Detroit to target banks, businesses with 600 lawsuits over $12mn+ in unpaid taxes

Detroit to target banks, businesses with 600 lawsuits over $12mn+ in unpaid taxes

Detroit is threatening banks and businesses with nearly 600 lawsuits over more than $12 million in unpaid property taxes. The measure, however, would not target individuals who have “fallen on tough times.”

The city is seeking to recover roughly $20,000 from each bank or company and about $8,000 per parcel for 1,543 lots, both residential and commercial, as Detroit struggles to stabilize its post-bankruptcy state.

“For too long, there are those who chose not to pay what they owed in taxes, leaving everyone else to pay the price,” said David Szymanski, Detroit’s treasurer and deputy chief financial officer, in a statement Wednesday. “We are working to improve city services for our residents, and to do that – whether its better police and fire protection, streetlights or better schools for our children – we need everyone who does business in this city to pay their fair share.”

Detroit authorities have given the companies and banks in question, which the city refused to name, two weeks to respond to demand letters. Otherwise, Szymanski said, the unresolved tax cases would be taken to court by September 1.

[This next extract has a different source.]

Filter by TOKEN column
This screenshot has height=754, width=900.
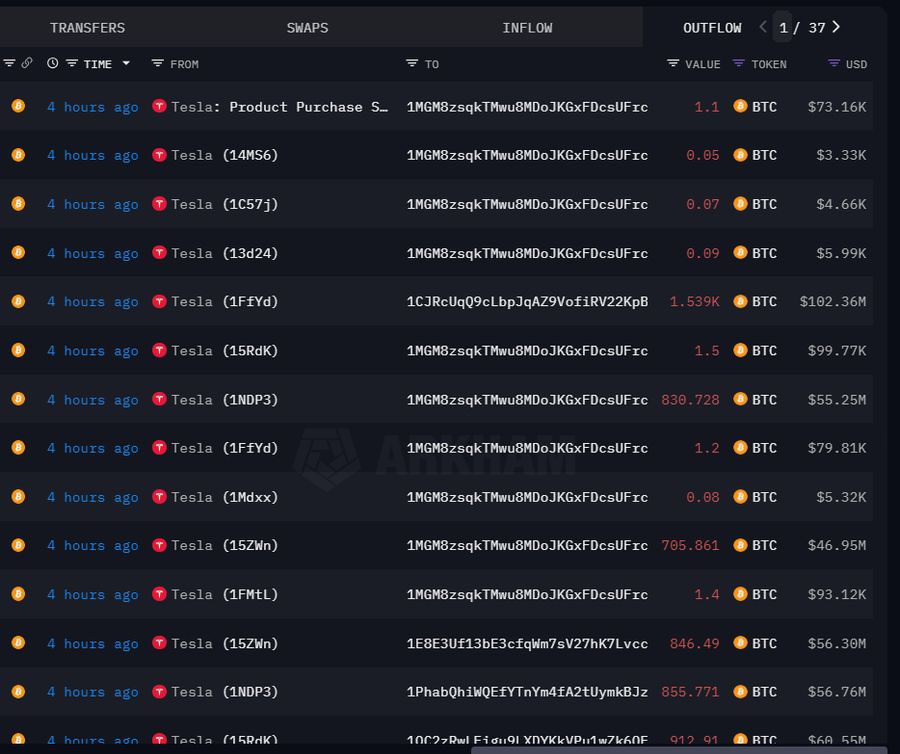[739, 63]
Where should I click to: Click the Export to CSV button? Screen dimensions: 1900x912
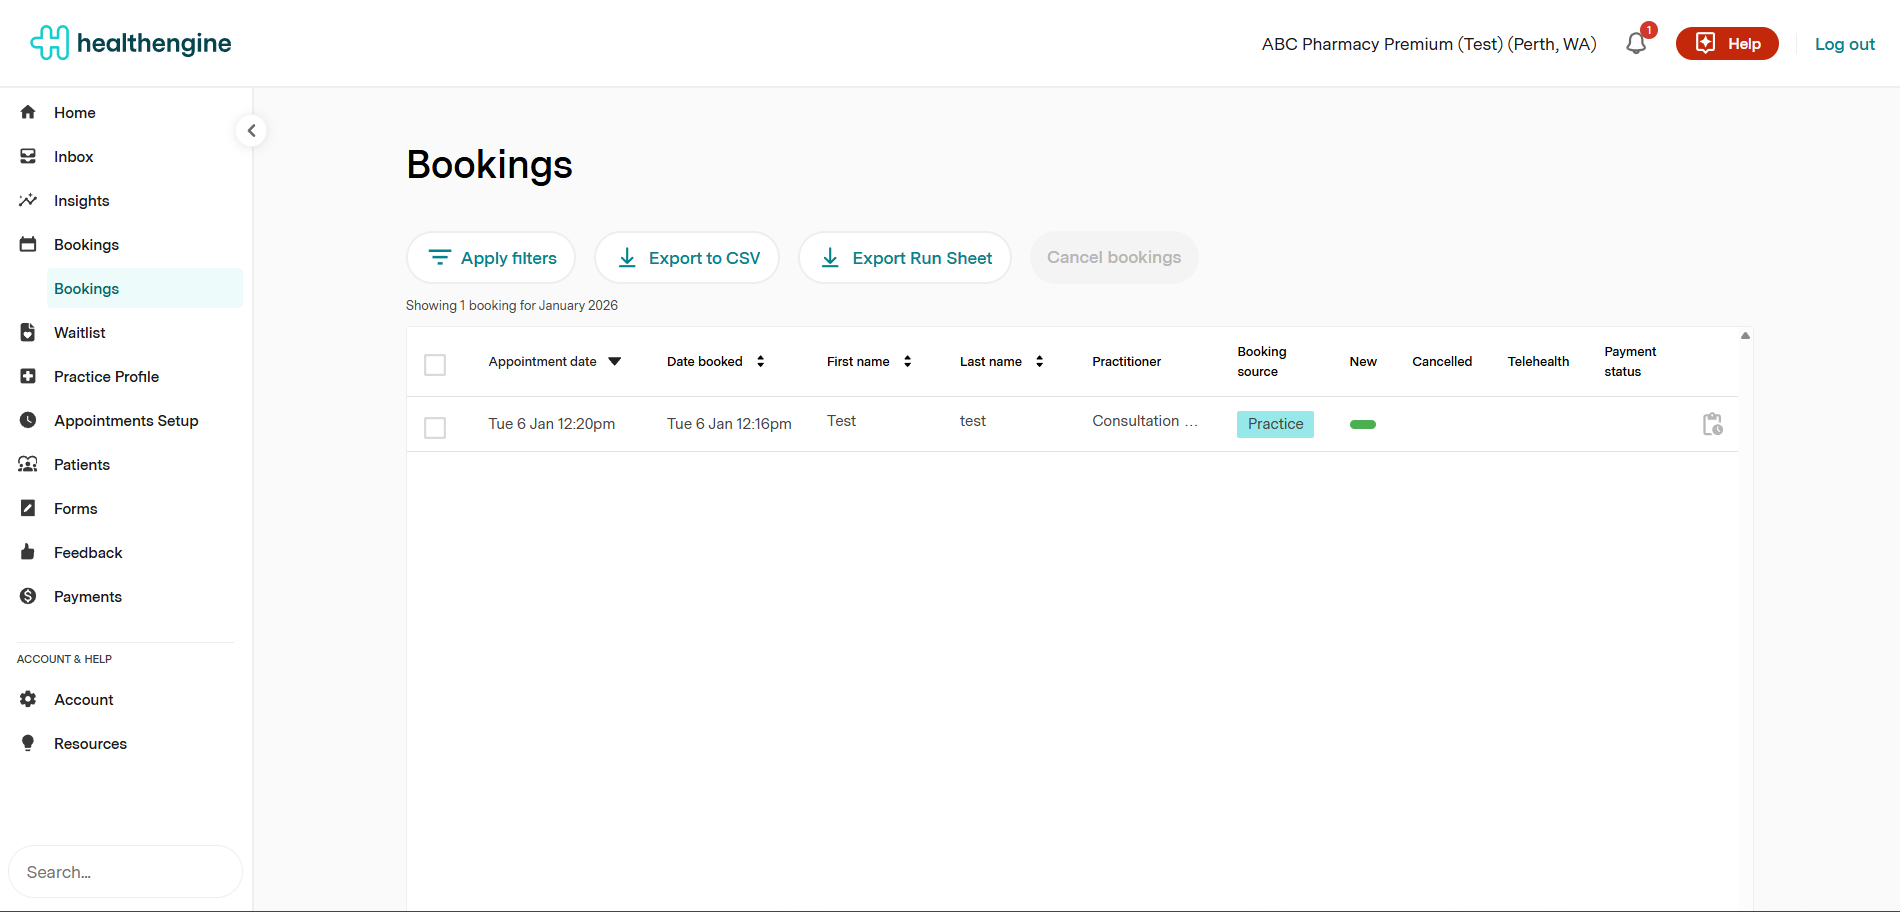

The city is seeking to recoup millions in unpaid property taxes for the two-year period between 2010-2012.

“The amount (owed) is certainly not a surprise,” Szymanski said. “The evaluation of the viability of such a lawsuit is what caused pause in the past. We’re confident that we’ll be successful in relation to collection of these taxes in most of the cases.”

Detroit also plans to go after delinquent taxes for other years as well, meaning that those who had properties in Detroit at a tax auction could still see lawsuits, which is allowed under Michigan law.

However, the Motor City will not target individuals who own fewer than three properties and are not linked to a limited liability corporation or company.

“We are not talking about the family that has fallen on tough times, those struggling to decide whether to feed their children or pay their taxes,” Szymanski said. “We went to great lengths to ensure that we were going after only those who bought property as investments, not as a place to live."

Hit by the biggest-ever US municipal bankruptcy in December 2014, Detroit managed to pay off about $7 billion of its $18 billion of debt and obligations.

Earlier this year, Mayor Mike Duggan proposed a $2.6 billion fiscal 2017 budget, with hopes for the city to be released from post-bankruptcy state oversight by January 2018.

"We're giving people a heads up that they still owe property taxes and we're asking them to pay what they owe, and hopefully we don't have to take it any further than that," Dan Austin, a spokesman for Duggan, said, according to Detroit Free Press. He added that "$12.2 million can pay for a lot of cops and firefighters. It's not an insignificant amount of money."